Через месяц в Саратове — все газеты облетело!
В Саратове на Петиной улице спозаранку образовывались хвосты — очередь перед публичными домами — публичные солдатские хвосты: 40 человек на одну женщину, как раз, стало быть, наоборот песни. И бывали случаи, что даже выскочит на улицу которая: «Спасите, больше работать не могу!» Ну, а уж зато порядок — такой был порядок, что иностранные корреспонденты, когда дознались, то не только дивились, а и завидовали: в Европе ничего подобного не бывало! Конечно, культурные-то народы без привычки полезли бы, как скоты, и передрались бы друг с другом из-за.
А еще позже в Ташкенте.
В Ташкенте самосудом прикончили Коровиченку. И когда лежал он на полу, истерзанный, при последнем издыхании, образовался опять-таки, скажу, хвост — очередь — пускали за 30 копеек по очереди плевать в лицо умирающему — хвост плевательный.
Шли, платили 30 копеек и плевали, и был порядок — математический.
V СВЯТАЯ
На почте какой-то мальчик с пачкою заказных писем уступал очередь одиночным письмам, и только когда все прошли, подошел к окошечку с своею пачкой —
— ко всеобщему удивлению!
Был у нас Вяч. Шишков, б. сибирский атаман, и денег предлагал и муки пообещал на Пасху —
Хлебные хвосты растут.
Говорят, скоро хлеба совсем не будет.
Лег я и лежал с открытыми глазами: столько наслушался я горьких жалоб, столько слез увидел, в глазах черно.
*
Благовещение праздновали три дня.
Лед не скалывался по улицам — лужи, кучи, грязь невылазная — что-то от Пензы, Вологды, Устьсысольска и никак не петербургское.
По чистоте Петербург был ведь первый после Берлина!
Увлекающаяся борода — Пришвин — с того самого дня, как кликнули клич о мире, ходил в раже и ничего не замечал, так и пер по грязище.
По-прежнему к Таврическому дворцу демонстрировали.
Но из всех демонстраций, о которых читали в газетах, всякому запомнилась демонстрация детей.
Они пришли, как водится, со всем весенним шумом, принесли «пифагоровы штаны» и «удельный вес», и что говорили, не знаю, а наказ им памятен:
«зорко следите за правительством!»
*
Пасха была ранняя.
И праздновали Пасху, кто сколько хотел. — Вот немцы, те сумели бы устроиться, а у нас только палка — без палки ничего. Так всё и распразднуют.
Пришвин как будто соглашался: бывалый, сколько лет жил в Германии, знает, что такое «немецкое дело».
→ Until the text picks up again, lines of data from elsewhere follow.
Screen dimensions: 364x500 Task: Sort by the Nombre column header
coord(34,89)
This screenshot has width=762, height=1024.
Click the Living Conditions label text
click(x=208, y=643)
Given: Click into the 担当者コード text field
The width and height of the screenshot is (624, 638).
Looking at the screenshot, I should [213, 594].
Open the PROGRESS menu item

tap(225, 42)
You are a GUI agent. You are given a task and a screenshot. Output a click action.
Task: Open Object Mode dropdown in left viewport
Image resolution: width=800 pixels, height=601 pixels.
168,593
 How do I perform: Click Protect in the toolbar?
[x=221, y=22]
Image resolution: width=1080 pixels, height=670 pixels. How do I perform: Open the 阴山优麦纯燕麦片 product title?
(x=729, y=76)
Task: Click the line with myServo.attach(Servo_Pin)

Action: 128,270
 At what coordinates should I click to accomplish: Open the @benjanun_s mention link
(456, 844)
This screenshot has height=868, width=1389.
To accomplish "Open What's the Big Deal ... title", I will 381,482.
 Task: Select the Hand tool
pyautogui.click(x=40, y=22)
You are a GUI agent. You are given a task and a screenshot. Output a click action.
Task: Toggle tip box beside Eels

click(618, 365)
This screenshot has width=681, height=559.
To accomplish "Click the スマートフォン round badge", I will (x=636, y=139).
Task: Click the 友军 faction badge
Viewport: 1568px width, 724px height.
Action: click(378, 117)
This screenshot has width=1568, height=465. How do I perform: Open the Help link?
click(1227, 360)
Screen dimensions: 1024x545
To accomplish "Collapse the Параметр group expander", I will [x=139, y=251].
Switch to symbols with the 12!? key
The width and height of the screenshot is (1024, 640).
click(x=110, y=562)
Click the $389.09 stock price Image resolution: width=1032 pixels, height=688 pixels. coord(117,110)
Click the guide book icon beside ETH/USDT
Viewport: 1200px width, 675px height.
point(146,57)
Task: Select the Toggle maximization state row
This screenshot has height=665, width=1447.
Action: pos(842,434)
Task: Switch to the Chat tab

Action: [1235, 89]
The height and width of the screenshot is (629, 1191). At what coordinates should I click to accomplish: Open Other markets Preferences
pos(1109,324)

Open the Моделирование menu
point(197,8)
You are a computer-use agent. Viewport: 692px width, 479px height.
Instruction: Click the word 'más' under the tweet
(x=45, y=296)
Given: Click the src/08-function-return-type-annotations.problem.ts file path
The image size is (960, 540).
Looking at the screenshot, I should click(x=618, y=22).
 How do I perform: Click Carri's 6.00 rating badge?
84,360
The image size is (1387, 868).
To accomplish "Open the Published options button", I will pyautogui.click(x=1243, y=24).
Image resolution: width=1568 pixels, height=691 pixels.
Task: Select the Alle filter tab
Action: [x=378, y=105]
— У немцев, посмотрите, едет ли желтый почтовый автомобиль, какая важность у почтового чиновника: Reichspost! — или обратите внимание на вагоновожатого, вам покажется, не простой вагон ведет он, а какой-то особенный, и случись что, все разрушится — Германия! — весь мир, или когда сдаешь заказное письмо, ведь с твоим письмом так мудруют — так наклеивают и подписывают, словно в твоем письме сама судьба — Германии! — всего мира. У немцев нет этого маленького дела, маленького человека — «должность моя маленькая, сам я маленький человек!» — нет этой нашей русской сгорбленности и пришибленности, и эту походку трусцой, семенящую, где вы ее там встретите? Да, такие не распразднуют свое добро.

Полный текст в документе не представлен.